Start of Task data

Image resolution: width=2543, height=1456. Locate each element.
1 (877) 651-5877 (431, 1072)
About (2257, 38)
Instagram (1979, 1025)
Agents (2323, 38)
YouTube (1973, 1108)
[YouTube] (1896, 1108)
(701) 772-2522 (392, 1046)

End of Task data

__What to do__:
Find "1 (877) 651-5877 (431, 1072)" in the records above. Repeat its line and every later line exactly, through the last one.

__Exercise output__:
1 (877) 651-5877 (431, 1072)
About (2257, 38)
Instagram (1979, 1025)
Agents (2323, 38)
YouTube (1973, 1108)
[YouTube] (1896, 1108)
(701) 772-2522 (392, 1046)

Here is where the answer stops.